Salvataggio Carige. Oggi giornata decisiva in assemblea

di Daniele Pace Commenta

Vittorio Malacalza ha il 27,5% del capitale, ma non vuole dare nessuna indicazione sulla strategia di Malacalza Investimenti.

Oggi è ancora un giorno decisivo per il salvataggio della Banca Carige, con l’ennesima assemblea per l’aumento di capitale per 700 milioni. Ambigua la posizione dell’azionista di maggioranza che ai giornalisti si è presentato come “piccolo azionista”. Vittorio Malacalza ha il 27,5% del capitale, ma non vuole dare nessuna indicazione sulla strategia di Malacalza Investimenti.
La giornata sarà dunque all’insegna dell’incertezza, con l’assemblea che parte con la presenza del solo 47,5% del capitale, mentre i Malacalza che potrebbero riprovare la stessa mossa del 22 dicembre scorso, quando, astenendosi, fecero saltare l’aumento di capitale da 400 milioni, provocando il commissariamento della banca.

Cosa succederà

Difficile dire cosa succederà oggi. La scorsa volta la Bce intervenne commissariando la banca, ma per qualsiasi delibera servono i due terzi dell’assemblea.

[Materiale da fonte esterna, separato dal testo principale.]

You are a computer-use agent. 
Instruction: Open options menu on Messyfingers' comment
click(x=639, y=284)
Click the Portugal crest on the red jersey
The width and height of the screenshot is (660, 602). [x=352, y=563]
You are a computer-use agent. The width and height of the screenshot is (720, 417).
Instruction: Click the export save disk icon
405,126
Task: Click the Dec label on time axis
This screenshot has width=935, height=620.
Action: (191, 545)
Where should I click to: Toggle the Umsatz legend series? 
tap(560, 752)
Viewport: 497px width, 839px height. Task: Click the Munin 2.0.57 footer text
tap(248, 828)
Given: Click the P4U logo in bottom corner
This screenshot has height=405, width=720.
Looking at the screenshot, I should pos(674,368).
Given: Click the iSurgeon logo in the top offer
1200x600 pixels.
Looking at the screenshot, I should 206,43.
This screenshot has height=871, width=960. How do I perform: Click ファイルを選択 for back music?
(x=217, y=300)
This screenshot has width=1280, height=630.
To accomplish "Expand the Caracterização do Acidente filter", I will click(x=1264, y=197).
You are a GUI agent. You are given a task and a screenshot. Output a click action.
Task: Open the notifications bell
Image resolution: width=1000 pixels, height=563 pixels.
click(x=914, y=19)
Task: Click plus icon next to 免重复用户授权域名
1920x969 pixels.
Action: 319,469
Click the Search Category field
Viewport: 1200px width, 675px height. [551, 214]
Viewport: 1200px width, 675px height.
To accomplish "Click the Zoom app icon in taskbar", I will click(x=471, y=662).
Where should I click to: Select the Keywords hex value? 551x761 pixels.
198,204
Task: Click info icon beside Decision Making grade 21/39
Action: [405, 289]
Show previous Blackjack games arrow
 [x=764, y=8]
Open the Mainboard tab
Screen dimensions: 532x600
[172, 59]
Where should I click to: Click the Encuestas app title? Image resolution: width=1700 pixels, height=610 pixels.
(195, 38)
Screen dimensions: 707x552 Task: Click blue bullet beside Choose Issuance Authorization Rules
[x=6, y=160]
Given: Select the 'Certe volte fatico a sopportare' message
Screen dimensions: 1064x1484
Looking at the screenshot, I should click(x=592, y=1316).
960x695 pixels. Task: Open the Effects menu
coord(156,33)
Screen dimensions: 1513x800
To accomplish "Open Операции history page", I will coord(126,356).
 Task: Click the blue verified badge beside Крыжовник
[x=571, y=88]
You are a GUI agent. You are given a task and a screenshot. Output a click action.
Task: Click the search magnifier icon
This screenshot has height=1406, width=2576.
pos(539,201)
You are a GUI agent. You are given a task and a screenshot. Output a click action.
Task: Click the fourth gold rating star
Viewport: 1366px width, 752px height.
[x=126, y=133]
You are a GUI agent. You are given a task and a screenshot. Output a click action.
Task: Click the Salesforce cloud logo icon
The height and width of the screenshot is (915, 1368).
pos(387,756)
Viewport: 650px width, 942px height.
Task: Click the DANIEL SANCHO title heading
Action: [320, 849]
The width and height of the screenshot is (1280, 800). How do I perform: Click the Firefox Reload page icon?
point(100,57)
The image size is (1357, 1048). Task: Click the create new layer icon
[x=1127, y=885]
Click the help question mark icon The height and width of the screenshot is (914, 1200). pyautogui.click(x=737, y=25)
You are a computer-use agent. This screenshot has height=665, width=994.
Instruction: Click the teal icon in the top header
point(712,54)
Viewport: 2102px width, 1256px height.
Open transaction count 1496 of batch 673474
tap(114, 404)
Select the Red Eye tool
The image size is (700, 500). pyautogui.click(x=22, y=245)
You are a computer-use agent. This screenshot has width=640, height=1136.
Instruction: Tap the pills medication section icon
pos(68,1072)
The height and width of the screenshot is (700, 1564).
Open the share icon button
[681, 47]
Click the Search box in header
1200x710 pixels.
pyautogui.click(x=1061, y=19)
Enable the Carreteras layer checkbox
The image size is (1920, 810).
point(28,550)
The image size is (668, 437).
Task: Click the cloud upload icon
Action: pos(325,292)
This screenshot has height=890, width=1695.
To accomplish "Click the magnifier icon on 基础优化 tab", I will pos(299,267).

Un’astensione, o un voto contrario, renderebbe valida la votazione ma vanificherebbe l’aumento di capitale, che serve a salvare la banca.

E questa volta si rischia la liquidazione coatta, che sarebbe un disastro sia per i dipendenti (4mila) che per l’economia locale. A questo punto meglio che i Malacalza stiano fuori, come sembra vogliano fare, stando alle dichiarazioni della mattinata.

D’altra parte l’assemblea prevede la partecipazione dell’80% degli azionisti, e sarà decisiva per il futuro della banca. Tanto è importante l’appuntamento che partecipa anche il presidente del Fondo interbancario di tutela dei depositi, Salvatore Maccarone, e il direttore generale, Giuseppe Boccuzzi.

La strategia, dopo l’aumento di capitale, è quella di far diventare come azionista pro tempore lo Schema volontario del fondo.

Si tratta di 900 milioni, di cui 700 arriveranno grazie all’aumento di capitale, mentre 200 dovranno essere reperiti con un prestito subordinato. Di questi capitali, 312,2 milioni sono destinati allo Schema volontario, che dovrà convertire i bond dell’anno scorso. Poi ci sono 63 milioni destinati alla Ccb, 85 che verranno offerti ai soci come opzione e 238,8 al Fitd.

Ci sarà un’opzione di acquisto per la banca da parte del Fondo interbancario, che potrà essere esercitato dal secondo semestre dell’anno prossimo. Poi ci sono 10 milioni di euro in azioni gratuite che lo Schema volontario offre a soci attuali, mentre l’Amco si farà carico dei 3,1 miliardi di crediti deteriorati.